Altonavi: Inklusion und Stadtplanung
Deutschland will ein Land sein, in dem alle Menschen in allen ihren Lebensphasen ihr Recht auf Teilhabe ausüben und erfahren können. Ein Land, in dem sich die Gesellschaft so organisiert, dass den unterschiedlichen Bedarfen und Bedürfnissen unterschiedlicher Menschen Rechnung getragen wird. Was möglich ist, wenn das wirklich ernst genommen wird, etwa im Quartiersmanagement oder in der Stadtplanung, habe ich kürzlich in Hamburg erleben dürfen: Inklusion als Leitmotiv von Lokalpolitik und Stadtplanung.
„Alles klar in Altona“ lautet der Slogan des Diakonie-Projekts Altonavi, mit dessen Hilfe der Kiez sich vernetzen kann. Wir haben uns auf unserem Abteilungsausflug die verblüffenden Wirkungen ansehen können. Auf den Weg gebracht wurde Altonavi durch die Evangelische Stiftung Alsterdorf mit ihrer preisgekrönten Initiative Q8 Quartiere bewegen: „Q8 sucht nach neuen Wegen, Menschen ein selbstbestimmtes und ausreichend versorgtes Leben zu ermöglichen und dauerhafte stationäre und zentralisierte Versorgungs- und Wohnstrukturen zu vermeiden. (…) Gleichzeitig soll das Projekt sozialen und diakonischen Akteurinnen und Institutionen Hinweise und Orientierung bieten, wie sie ihre Arbeit weiterentwickeln können“, liest man auf der Homepage. Es beherzigt konsequent, dass nachhaltige Sozial- und Gesellschaftspolitik im Quartier entschieden wird. Dass es klug ist, die verschiedenen Interessengruppen vor Ort mit der Lokalpolitik an einen Tisch zu bringen und gemeinsam neue Lösungen zu entwickeln. So dass bei der Stadtplanung – etwa im Neubaugebiet Mitte Altona – die Bedürfnisse von Menschen mit Einschränkungen, Alleinerziehende, Familien und Alten von vornherein mitgedacht werden. Auch dagegen gab es Widerstände. Inzwischen ist Mitte Altona das erste große Wohnungsbau-Quartier in Deutschland, in dem Inklusion vorbildlich geplant und umgesetzt wird: Wie kann so gebaut werden, dass die sehr verschiedenen Menschen, die hier einmal wohnen und arbeiten wollen, auch vorkommen können?

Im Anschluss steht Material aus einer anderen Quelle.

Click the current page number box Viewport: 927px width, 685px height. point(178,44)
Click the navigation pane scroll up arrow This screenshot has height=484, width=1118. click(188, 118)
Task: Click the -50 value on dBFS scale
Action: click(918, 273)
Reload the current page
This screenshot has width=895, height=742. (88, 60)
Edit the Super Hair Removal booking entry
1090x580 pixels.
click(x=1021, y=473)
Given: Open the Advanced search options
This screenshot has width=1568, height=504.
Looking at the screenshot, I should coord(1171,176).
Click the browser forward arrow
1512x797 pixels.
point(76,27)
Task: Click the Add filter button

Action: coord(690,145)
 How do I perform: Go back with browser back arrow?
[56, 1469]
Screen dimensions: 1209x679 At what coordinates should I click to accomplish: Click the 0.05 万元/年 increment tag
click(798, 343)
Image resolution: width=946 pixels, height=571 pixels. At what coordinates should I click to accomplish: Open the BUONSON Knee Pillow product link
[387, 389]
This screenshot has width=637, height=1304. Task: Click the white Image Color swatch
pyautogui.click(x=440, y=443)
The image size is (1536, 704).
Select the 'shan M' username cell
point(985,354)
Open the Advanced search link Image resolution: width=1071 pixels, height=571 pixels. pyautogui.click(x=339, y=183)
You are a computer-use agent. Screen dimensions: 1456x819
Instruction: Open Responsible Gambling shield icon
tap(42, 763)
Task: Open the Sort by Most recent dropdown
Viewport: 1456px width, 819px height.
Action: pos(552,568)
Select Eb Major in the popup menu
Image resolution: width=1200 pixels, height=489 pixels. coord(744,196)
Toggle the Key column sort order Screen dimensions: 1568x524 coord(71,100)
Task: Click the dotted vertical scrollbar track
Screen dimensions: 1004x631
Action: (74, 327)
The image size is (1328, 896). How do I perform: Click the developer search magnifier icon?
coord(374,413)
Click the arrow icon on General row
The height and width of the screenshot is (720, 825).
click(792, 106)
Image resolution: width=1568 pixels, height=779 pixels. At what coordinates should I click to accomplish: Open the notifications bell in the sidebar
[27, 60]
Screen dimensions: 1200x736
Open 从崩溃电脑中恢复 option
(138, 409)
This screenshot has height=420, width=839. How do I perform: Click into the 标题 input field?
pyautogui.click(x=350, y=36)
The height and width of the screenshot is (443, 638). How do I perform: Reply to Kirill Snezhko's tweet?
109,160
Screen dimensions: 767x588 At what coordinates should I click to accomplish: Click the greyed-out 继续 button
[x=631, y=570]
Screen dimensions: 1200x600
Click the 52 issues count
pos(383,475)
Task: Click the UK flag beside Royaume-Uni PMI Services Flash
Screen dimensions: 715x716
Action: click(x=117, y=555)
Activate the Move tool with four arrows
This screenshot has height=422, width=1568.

Ein anderes Beispiel: Wo sind Arbeitgeber, denen nicht klar ist, wie sie in ihrem „Regelbetrieb“ Arbeitsplätze für Menschen mit Handicap einrichten könnten? Altonavi funktioniert als Schnittstelle, die auch solche Kontakte herstellt – Diakonie als Brückenbauerin. In Altona zum Beispiel zwischen der gemeinnützigen alsterbarbeit, und dem dortigen „Innenstadt-Ikea“: Hier arbeiten in der sogenannten Fundgrube bereits seit 2014 rund 30 Menschen mit Handicap und mit großem Erfolg. Ins Möbelhaus sind sie voll integriert. Ein gelungenes Beispiel, wie Menschen, die früher ausschließlich in geschützten Werkstätten, separiert vom ersten Arbeitsmarkt, eine berufliche Chance gehabt hätten, in den „Mehrheitsalltag“ integriert werden. Inklusion statt Exklusion. Nur möglich geworden, weil es Menschen und Projekte wie Altonavi gibt, die das Thema – wie Oberlin vor fast einhundertfünfzig Jahren die Kleinkinderbildung – mit einer menschendienlichen Mischung aus guter Idee und Geistesgegenwart weiter beherzt vorantreiben; die beraten, vernetzen und begleiten – im Dienst einer Gesellschaft, die das Label gelungene Vielfalt wirklich verdient.